++++ Excerpted records

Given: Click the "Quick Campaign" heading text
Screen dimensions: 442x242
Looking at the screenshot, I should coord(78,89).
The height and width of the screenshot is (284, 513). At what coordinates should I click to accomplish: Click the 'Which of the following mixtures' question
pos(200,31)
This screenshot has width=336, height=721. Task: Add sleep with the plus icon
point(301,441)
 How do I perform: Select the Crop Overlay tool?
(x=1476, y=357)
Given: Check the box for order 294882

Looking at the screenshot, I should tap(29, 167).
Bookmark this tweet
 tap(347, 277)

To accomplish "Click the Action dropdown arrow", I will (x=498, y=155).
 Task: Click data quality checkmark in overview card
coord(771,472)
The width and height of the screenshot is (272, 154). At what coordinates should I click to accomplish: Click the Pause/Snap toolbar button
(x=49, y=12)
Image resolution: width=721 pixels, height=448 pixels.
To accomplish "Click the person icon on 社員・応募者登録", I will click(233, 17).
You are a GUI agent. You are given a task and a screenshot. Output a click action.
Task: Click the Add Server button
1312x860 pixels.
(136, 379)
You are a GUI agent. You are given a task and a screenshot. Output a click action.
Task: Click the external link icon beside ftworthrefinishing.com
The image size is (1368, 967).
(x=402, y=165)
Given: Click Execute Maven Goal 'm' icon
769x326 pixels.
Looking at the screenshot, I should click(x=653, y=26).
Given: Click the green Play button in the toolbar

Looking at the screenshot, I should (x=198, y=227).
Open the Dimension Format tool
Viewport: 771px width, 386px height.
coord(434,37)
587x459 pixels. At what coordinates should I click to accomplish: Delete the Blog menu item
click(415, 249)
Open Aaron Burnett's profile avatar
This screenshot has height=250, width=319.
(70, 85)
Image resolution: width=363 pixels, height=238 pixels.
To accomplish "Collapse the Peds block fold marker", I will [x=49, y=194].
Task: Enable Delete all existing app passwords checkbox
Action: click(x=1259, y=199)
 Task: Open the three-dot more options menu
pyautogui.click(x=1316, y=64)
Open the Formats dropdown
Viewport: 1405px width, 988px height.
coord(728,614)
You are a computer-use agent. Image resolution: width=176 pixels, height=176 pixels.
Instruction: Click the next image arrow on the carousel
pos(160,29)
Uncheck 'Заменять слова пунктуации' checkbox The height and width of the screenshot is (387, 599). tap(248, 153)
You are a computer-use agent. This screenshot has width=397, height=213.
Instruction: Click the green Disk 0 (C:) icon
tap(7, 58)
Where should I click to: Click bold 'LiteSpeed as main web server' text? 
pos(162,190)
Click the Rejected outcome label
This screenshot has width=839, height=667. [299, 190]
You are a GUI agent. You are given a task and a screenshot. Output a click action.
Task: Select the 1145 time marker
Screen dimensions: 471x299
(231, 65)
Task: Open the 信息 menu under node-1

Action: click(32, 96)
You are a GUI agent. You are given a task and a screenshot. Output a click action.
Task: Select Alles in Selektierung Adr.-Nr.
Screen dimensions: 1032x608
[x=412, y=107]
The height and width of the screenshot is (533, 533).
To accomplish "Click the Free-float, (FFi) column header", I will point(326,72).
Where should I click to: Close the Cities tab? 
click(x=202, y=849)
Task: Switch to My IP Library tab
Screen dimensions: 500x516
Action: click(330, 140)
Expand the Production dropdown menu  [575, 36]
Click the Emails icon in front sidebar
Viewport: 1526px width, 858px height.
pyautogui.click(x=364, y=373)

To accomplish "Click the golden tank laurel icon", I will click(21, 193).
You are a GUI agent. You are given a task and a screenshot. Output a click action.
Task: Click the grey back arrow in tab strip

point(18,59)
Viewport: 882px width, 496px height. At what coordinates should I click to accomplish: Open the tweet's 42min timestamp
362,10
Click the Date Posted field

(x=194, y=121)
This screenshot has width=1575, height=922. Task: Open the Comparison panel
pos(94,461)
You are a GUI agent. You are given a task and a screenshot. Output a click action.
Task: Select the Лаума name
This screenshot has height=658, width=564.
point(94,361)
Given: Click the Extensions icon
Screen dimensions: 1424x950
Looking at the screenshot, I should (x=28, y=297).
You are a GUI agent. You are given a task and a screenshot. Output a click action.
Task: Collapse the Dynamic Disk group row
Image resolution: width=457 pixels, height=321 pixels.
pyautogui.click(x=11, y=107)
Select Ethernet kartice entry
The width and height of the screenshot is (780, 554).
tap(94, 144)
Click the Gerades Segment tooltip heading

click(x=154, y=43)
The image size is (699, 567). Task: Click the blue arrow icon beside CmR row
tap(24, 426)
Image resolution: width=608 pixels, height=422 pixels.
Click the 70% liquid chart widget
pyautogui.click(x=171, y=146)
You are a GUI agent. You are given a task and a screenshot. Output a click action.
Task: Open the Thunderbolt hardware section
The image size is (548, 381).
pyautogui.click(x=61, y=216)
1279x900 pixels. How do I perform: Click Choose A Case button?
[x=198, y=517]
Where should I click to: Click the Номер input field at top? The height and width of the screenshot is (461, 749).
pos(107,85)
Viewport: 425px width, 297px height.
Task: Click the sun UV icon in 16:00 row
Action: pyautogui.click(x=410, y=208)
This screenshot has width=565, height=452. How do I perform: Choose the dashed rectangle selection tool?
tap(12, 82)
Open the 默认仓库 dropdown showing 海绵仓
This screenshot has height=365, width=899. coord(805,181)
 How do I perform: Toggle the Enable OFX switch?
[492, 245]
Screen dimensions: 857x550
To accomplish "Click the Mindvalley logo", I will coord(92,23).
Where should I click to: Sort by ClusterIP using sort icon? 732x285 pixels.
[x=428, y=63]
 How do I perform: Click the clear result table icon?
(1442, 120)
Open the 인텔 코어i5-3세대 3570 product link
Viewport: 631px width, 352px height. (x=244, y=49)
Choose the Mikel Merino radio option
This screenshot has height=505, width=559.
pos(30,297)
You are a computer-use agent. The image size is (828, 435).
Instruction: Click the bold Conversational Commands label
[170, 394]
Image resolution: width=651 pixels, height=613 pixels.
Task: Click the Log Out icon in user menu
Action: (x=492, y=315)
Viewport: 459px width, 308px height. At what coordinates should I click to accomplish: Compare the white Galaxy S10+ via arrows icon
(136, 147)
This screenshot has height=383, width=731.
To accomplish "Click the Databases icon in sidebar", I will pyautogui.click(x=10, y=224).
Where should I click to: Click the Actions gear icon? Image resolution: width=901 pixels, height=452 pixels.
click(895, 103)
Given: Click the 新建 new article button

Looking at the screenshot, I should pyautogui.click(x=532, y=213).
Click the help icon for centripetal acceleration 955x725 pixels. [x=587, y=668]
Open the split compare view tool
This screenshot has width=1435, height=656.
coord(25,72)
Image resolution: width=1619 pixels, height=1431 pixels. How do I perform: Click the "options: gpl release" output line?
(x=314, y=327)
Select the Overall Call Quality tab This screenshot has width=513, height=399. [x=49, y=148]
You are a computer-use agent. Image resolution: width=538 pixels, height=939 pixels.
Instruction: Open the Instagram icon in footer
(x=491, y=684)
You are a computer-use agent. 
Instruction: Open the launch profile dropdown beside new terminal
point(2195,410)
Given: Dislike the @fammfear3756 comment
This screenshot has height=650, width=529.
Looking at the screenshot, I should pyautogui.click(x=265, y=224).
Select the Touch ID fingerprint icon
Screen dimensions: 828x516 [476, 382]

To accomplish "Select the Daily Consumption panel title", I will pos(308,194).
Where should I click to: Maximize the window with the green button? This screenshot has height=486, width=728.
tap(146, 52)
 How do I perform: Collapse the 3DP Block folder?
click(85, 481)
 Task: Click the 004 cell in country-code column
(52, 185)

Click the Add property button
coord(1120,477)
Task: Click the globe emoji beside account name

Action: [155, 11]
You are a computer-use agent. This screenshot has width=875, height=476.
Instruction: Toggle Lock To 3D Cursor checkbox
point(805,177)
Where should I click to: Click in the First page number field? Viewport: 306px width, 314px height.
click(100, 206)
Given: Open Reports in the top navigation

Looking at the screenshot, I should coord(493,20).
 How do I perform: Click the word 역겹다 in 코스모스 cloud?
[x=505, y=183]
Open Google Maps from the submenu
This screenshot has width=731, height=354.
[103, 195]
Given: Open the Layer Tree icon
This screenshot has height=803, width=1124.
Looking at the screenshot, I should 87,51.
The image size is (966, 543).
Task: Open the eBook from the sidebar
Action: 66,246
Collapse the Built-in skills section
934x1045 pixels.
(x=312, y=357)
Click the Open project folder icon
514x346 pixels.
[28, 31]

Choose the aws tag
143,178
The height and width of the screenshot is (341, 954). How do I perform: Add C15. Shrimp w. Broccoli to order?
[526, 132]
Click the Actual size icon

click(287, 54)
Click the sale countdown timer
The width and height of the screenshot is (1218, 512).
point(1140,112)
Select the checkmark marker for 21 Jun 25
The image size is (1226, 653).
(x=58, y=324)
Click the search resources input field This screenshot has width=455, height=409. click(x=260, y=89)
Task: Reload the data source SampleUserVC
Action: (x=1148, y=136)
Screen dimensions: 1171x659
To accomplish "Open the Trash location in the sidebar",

++++++++

## Task details
Starting at the line with "Where should I click to: Maximize" and ending after the line with "click(287, 54)", give those lines again with "Layer Tree" renamed to "Layer Panel" and nothing else altered. Give only those lines.

## Final result
Where should I click to: Maximize the window with the green button? This screenshot has height=486, width=728.
tap(146, 52)
 How do I perform: Collapse the 3DP Block folder?
click(85, 481)
 Task: Click the 004 cell in country-code column
(52, 185)

Click the Add property button
coord(1120,477)
Task: Click the globe emoji beside account name

Action: [155, 11]
You are a computer-use agent. This screenshot has width=875, height=476.
Instruction: Toggle Lock To 3D Cursor checkbox
point(805,177)
Where should I click to: Click in the First page number field? Viewport: 306px width, 314px height.
click(100, 206)
Given: Open Reports in the top navigation

Looking at the screenshot, I should coord(493,20).
 How do I perform: Click the word 역겹다 in 코스모스 cloud?
[x=505, y=183]
Open Google Maps from the submenu
This screenshot has width=731, height=354.
[103, 195]
Given: Open the Layer Panel icon
This screenshot has height=803, width=1124.
Looking at the screenshot, I should 87,51.
The image size is (966, 543).
Task: Open the eBook from the sidebar
Action: 66,246
Collapse the Built-in skills section
934x1045 pixels.
(x=312, y=357)
Click the Open project folder icon
514x346 pixels.
[28, 31]

Choose the aws tag
143,178
The height and width of the screenshot is (341, 954). How do I perform: Add C15. Shrimp w. Broccoli to order?
[526, 132]
Click the Actual size icon

click(287, 54)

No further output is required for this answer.